What needs to be done: Exact copy, no pictures: reproduce the lines from the one that holds "The width and" through the end of the entries.

Stored data entries
=====
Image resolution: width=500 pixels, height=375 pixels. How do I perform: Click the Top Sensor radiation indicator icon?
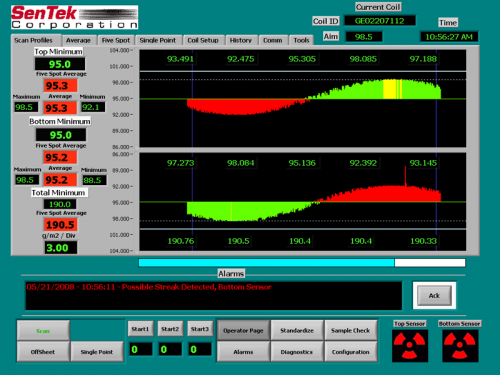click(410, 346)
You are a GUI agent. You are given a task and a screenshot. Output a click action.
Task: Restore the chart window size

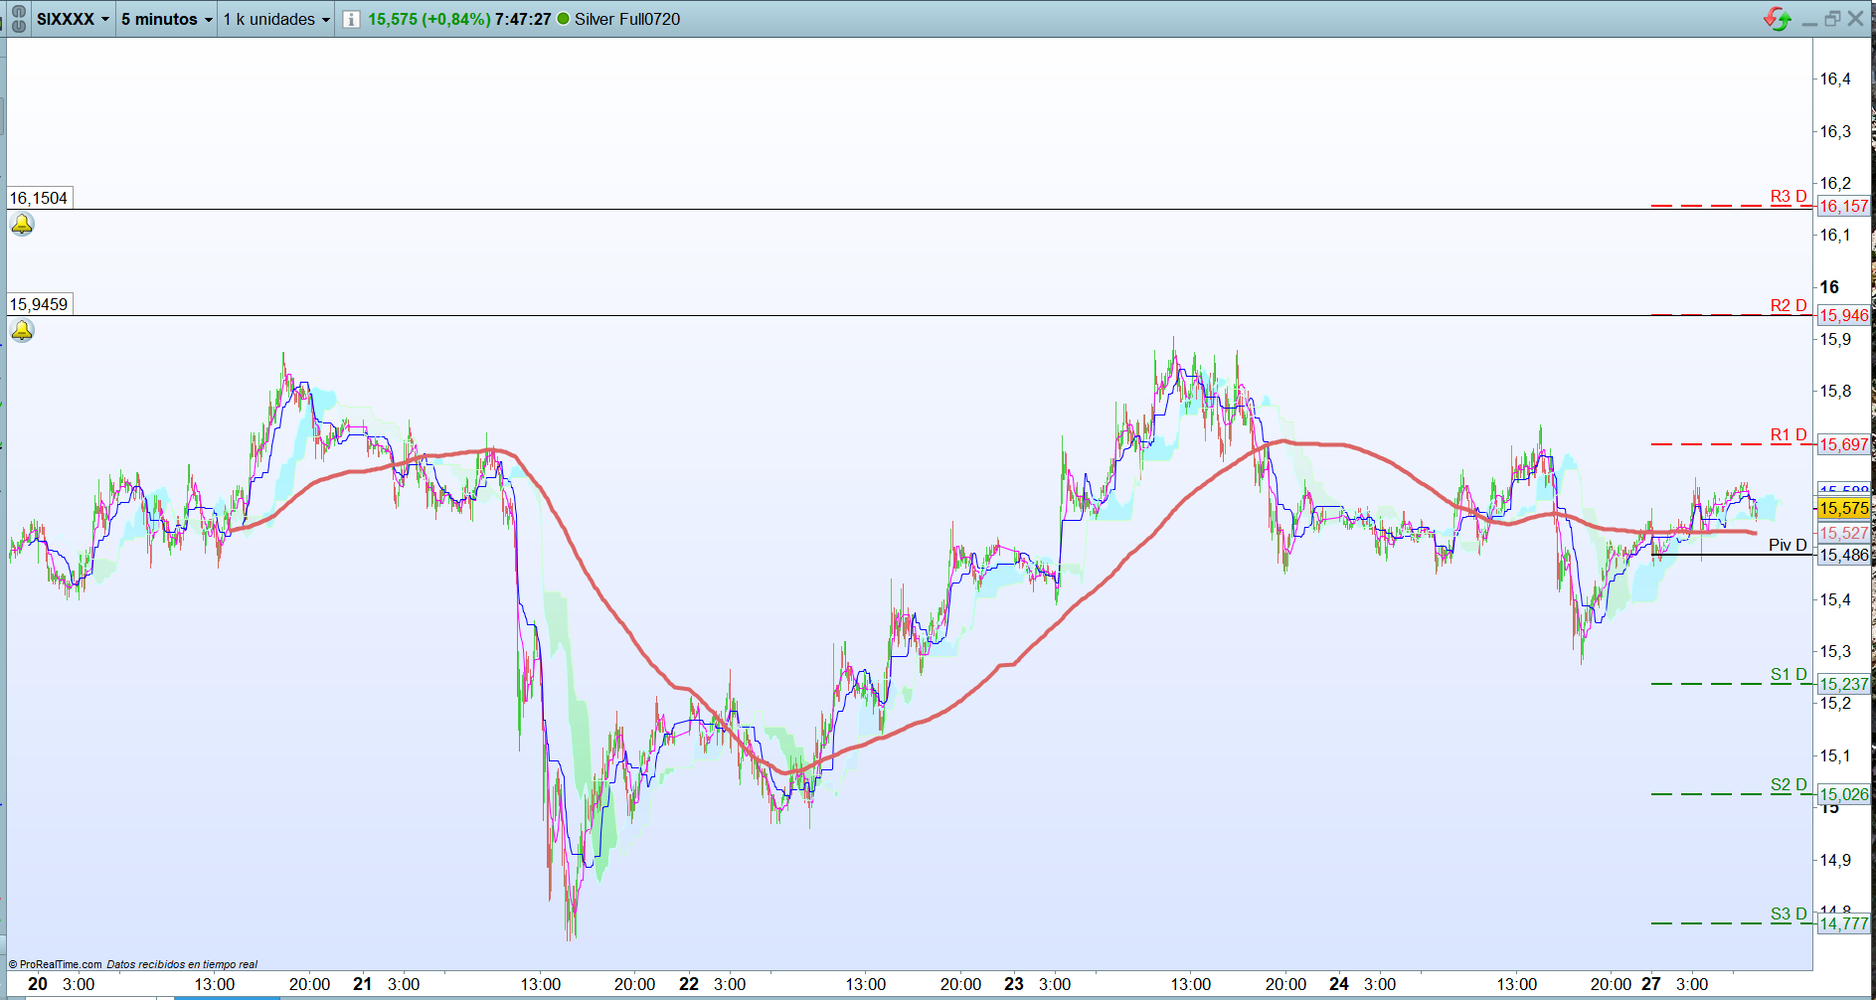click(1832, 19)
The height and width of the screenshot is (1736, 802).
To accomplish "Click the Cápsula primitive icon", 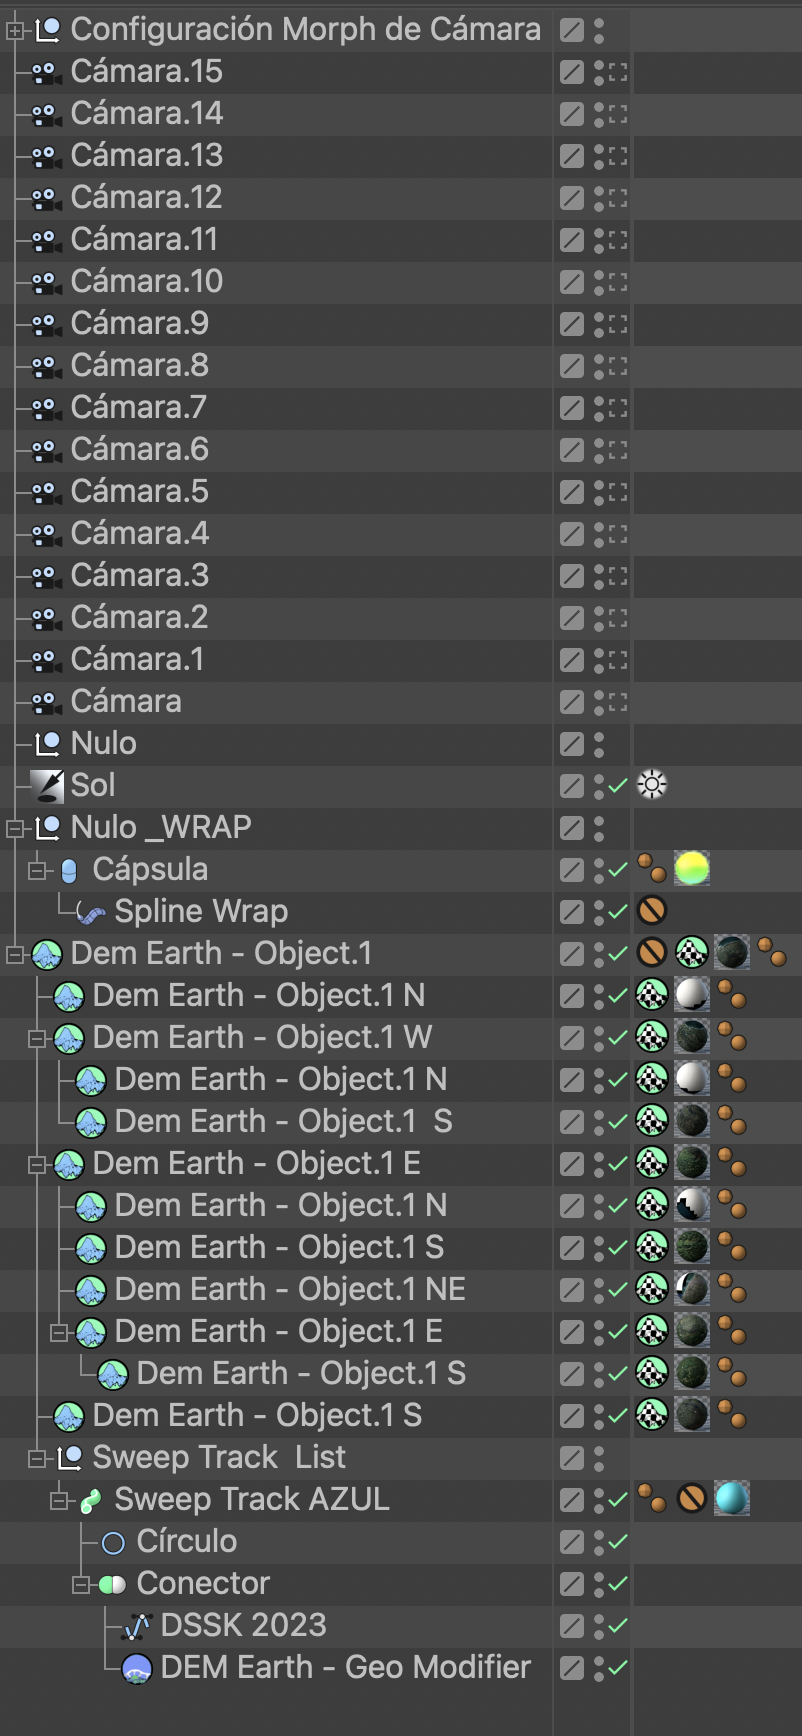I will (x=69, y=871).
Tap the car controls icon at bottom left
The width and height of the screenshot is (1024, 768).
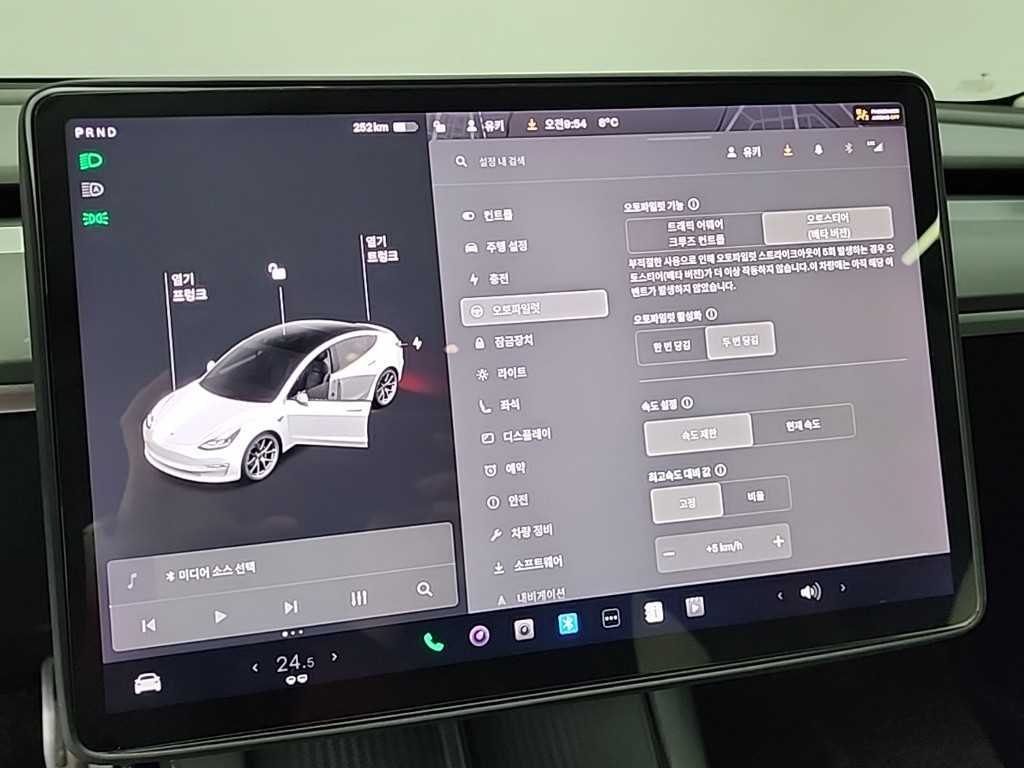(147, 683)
=====
Exercise solution:
The width and height of the screenshot is (1024, 768).
(147, 683)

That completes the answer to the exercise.